Major - P3
We are experiencing performance issues on the master when mongodump backs up on secondaries.
Out applications all perform read / writes from the master. The slaves are only used for replica set and backups.
Our backups are performed at 8am / 8pm every day and can take a considerable amount of time to run on the slaves.
Backups are run using the mongodump command as follows for each DB on the cluster.
'/usr/bin/mongodump --host=localhost --gzip --db=210596-game-live --excludeCollection=requestsByUserState --out=/mnt/backup --quiet'
Stopping the mongodump process from running on the secondaries resolves our masters performance issues.
So far we have seen this issue on two of our mongo clusters.
Please see details for one of the clusters we have seen this issue with.
We usually run a larger master to the slaves to reduce cost as follows.
gsp-aeu001-mo04 (M) r3.2xlarge
gsp-aeu001-mo05 (S) r3.xlarge
gsp-aeu001-mo06 (S) r3.xlarge
At the high level we can see at 8am/pm the number of commands/querys/updates etc drop off for a period of time whilst the backups run. This then causes the java applications connecting to the master to experience queuing threads.

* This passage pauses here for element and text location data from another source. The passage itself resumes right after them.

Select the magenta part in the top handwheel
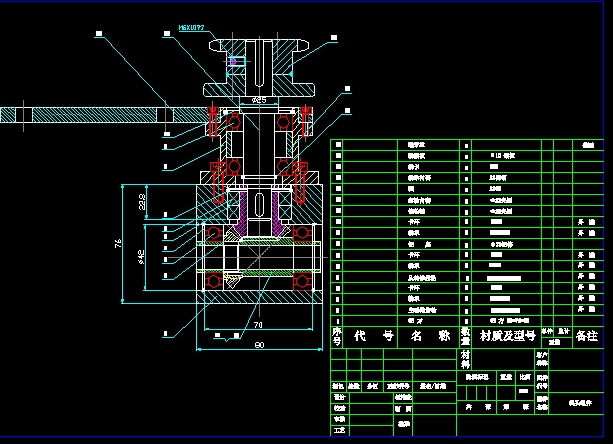Screen dimensions: 613x444 (x=236, y=61)

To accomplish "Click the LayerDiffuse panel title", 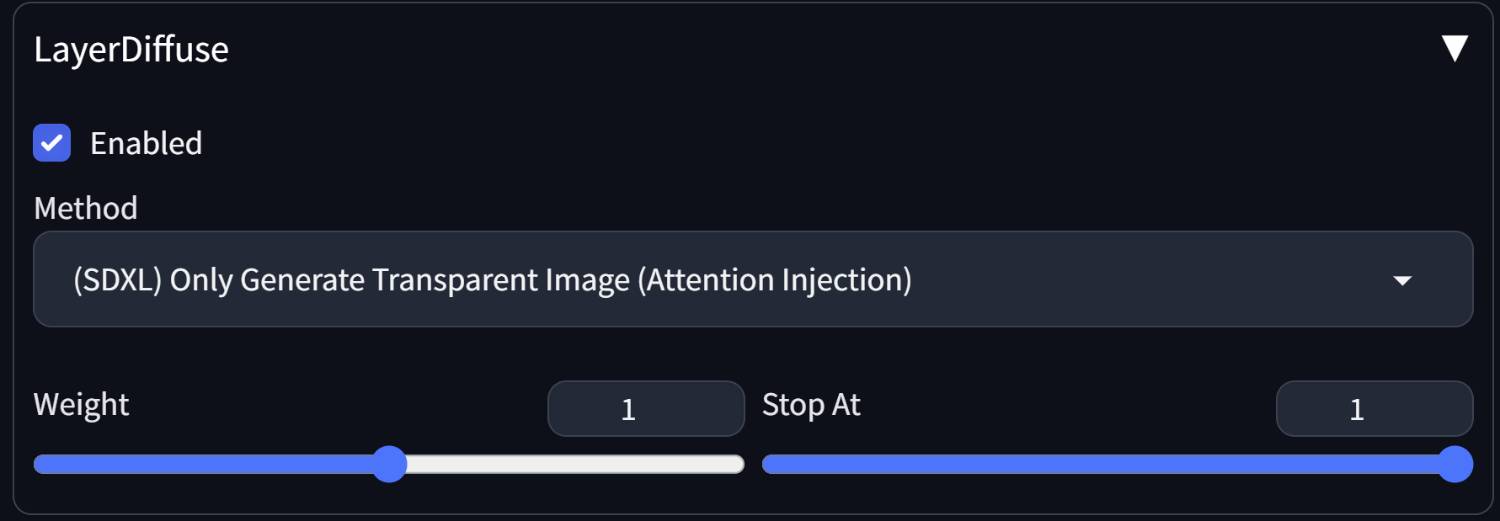I will (x=131, y=50).
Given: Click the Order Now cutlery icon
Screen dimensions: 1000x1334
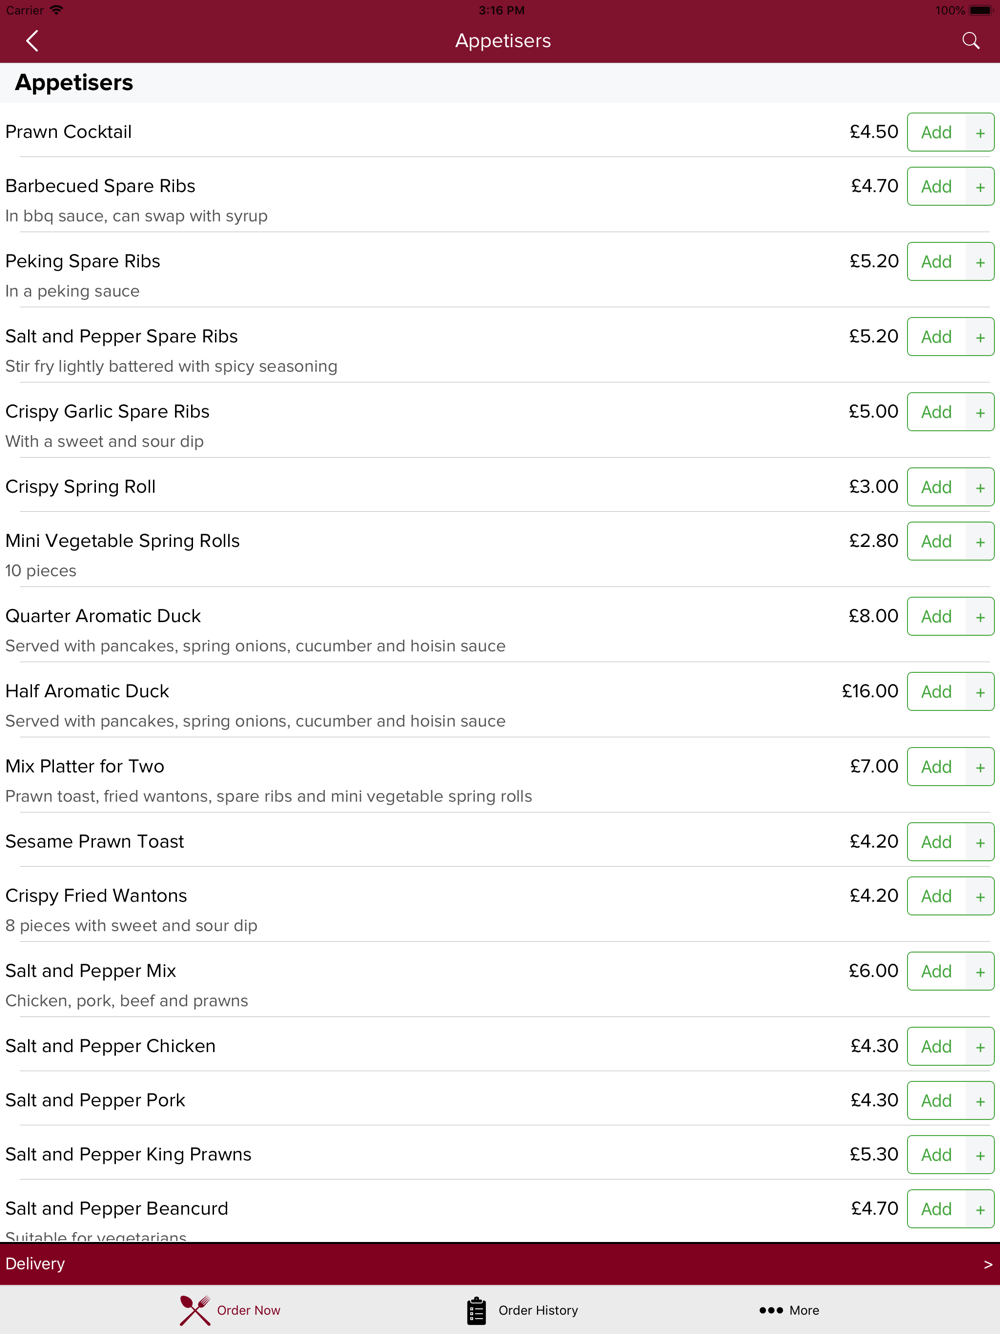Looking at the screenshot, I should (x=195, y=1310).
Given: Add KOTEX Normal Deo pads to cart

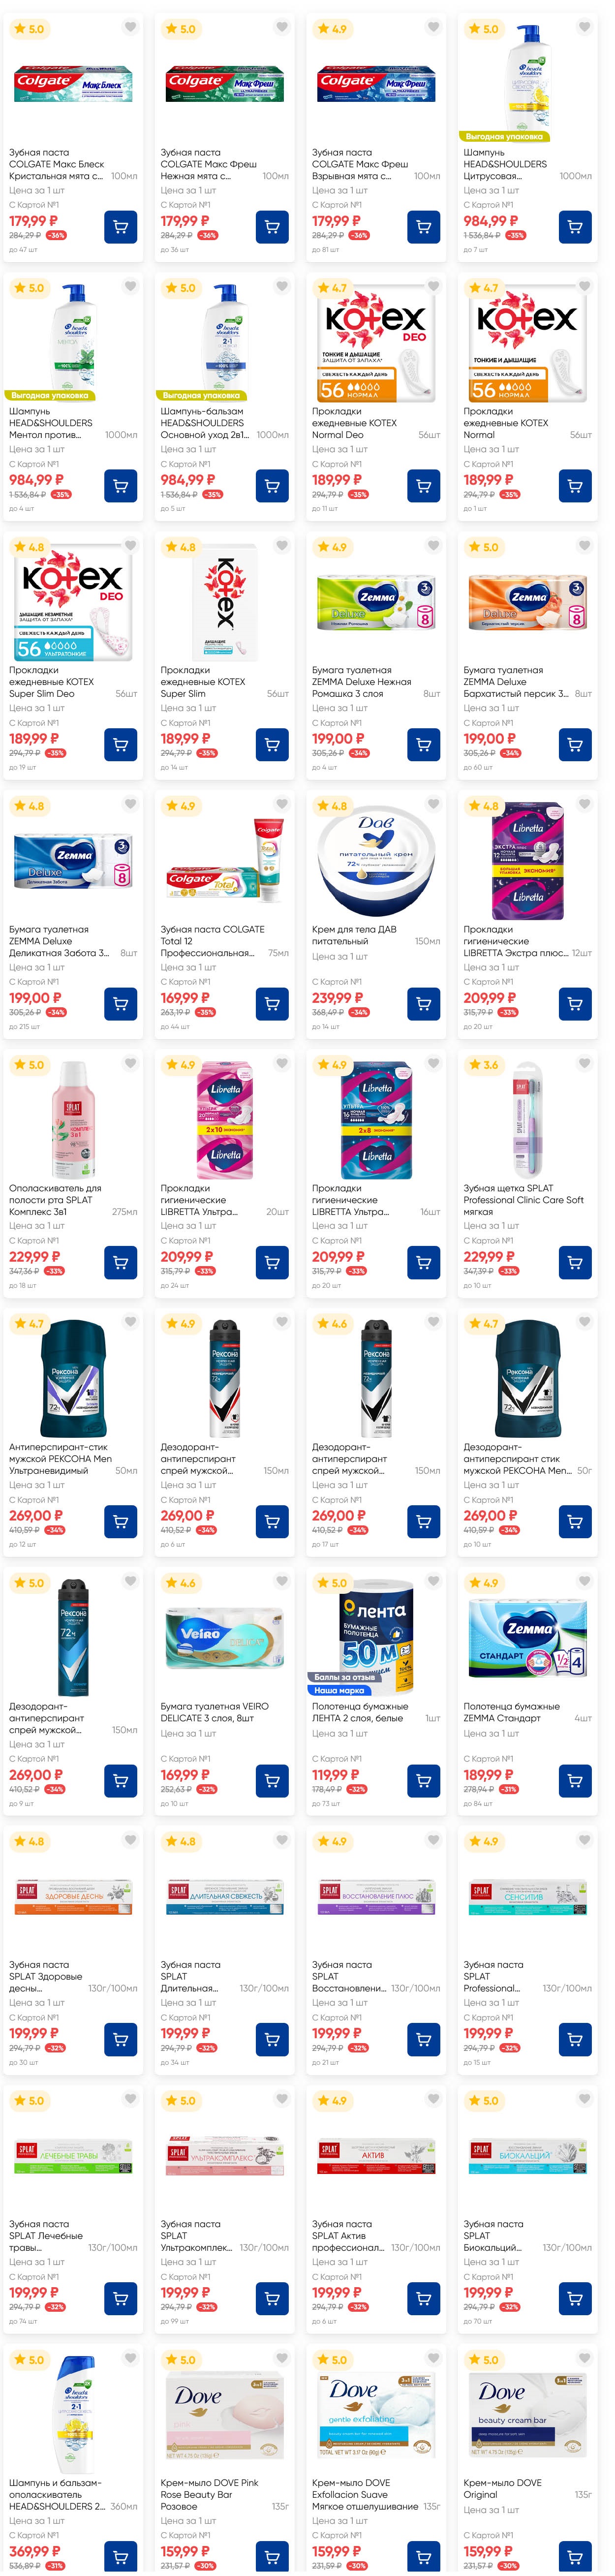Looking at the screenshot, I should click(x=424, y=486).
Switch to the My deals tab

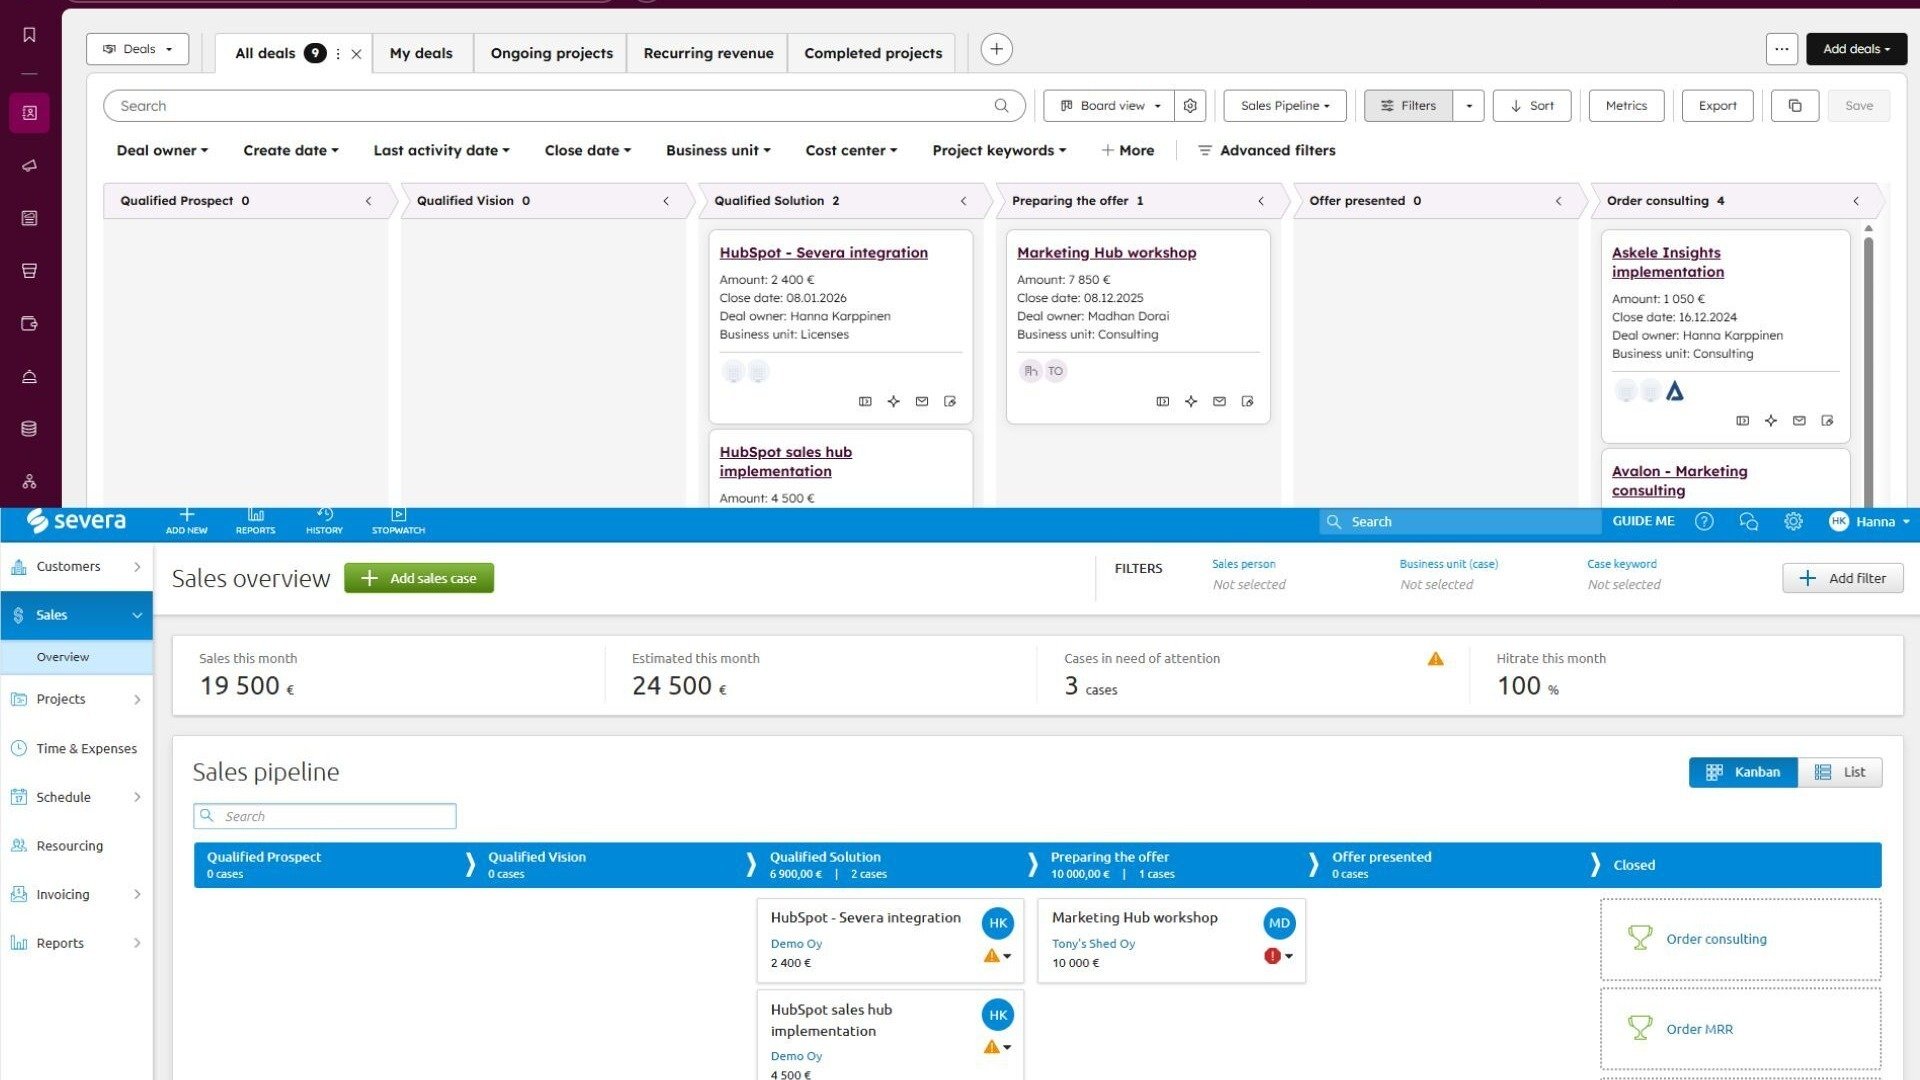coord(421,53)
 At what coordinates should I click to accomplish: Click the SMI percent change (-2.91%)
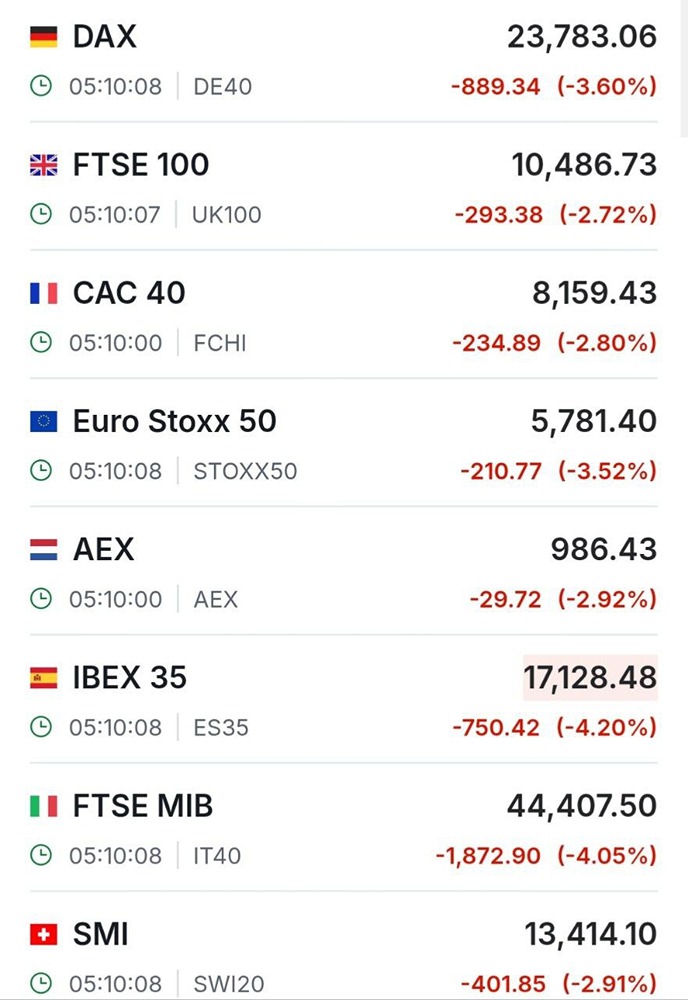pyautogui.click(x=608, y=984)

At the same time as the commands fluctuate the performance of all three servers look as follows.
It appears that the performance of the secondaries backing up causes a degradation in performance on the master.
We have gathered the "/var/lib/mongodb/diagnostic.data/" data for each of the servers. Do you have a none public place for us to upload this data please?
Increasing the size of the Mongo secondaries to match the master has improved the performance, however we would like to understand why backups on secondaries cause performance issues on the master.